# WRITTEN REQUEST
Quote the material word for word from the line with "Where should I click to: Focus" through its final line, including both.

——————

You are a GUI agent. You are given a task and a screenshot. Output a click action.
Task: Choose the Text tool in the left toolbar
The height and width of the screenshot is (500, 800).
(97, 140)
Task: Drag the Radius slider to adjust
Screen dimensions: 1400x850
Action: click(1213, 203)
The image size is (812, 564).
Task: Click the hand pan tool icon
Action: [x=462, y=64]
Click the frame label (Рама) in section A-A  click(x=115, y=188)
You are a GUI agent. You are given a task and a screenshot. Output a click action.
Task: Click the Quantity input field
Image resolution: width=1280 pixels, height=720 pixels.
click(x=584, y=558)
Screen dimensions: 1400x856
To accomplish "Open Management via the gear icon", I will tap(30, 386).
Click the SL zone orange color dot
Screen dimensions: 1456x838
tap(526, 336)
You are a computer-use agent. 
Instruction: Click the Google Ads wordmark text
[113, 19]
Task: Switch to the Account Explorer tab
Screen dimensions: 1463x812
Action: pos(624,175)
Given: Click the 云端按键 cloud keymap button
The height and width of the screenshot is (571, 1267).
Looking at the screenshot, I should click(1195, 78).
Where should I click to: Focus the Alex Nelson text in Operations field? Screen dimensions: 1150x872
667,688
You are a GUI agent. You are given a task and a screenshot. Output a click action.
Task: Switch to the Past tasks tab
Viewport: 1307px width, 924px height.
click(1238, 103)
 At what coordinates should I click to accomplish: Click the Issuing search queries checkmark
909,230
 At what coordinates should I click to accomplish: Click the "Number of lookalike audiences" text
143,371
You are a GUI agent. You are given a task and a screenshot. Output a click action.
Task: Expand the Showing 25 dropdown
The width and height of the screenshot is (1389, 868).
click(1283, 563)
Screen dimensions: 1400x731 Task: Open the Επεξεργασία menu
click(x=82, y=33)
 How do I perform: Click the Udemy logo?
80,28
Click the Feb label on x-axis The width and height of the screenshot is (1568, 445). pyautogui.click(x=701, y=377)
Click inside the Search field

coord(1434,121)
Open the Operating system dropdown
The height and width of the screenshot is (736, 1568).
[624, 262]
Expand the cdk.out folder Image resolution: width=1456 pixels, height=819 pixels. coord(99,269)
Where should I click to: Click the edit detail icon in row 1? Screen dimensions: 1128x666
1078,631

——————

# COMPLETE ANSWER
Where should I click to: Focus the Alex Nelson text in Operations field? Screen dimensions: 1150x872
667,688
You are a GUI agent. You are given a task and a screenshot. Output a click action.
Task: Switch to the Past tasks tab
Viewport: 1307px width, 924px height.
click(1238, 103)
 At what coordinates should I click to accomplish: Click the Issuing search queries checkmark
909,230
 At what coordinates should I click to accomplish: Click the "Number of lookalike audiences" text
143,371
You are a GUI agent. You are given a task and a screenshot. Output a click action.
Task: Expand the Showing 25 dropdown
The width and height of the screenshot is (1389, 868).
click(1283, 563)
Screen dimensions: 1400x731 Task: Open the Επεξεργασία menu
click(x=82, y=33)
 How do I perform: Click the Udemy logo?
80,28
Click the Feb label on x-axis The width and height of the screenshot is (1568, 445). pyautogui.click(x=701, y=377)
Click inside the Search field

coord(1434,121)
Open the Operating system dropdown
The height and width of the screenshot is (736, 1568).
[624, 262]
Expand the cdk.out folder Image resolution: width=1456 pixels, height=819 pixels. coord(99,269)
Where should I click to: Click the edit detail icon in row 1? Screen dimensions: 1128x666
1078,631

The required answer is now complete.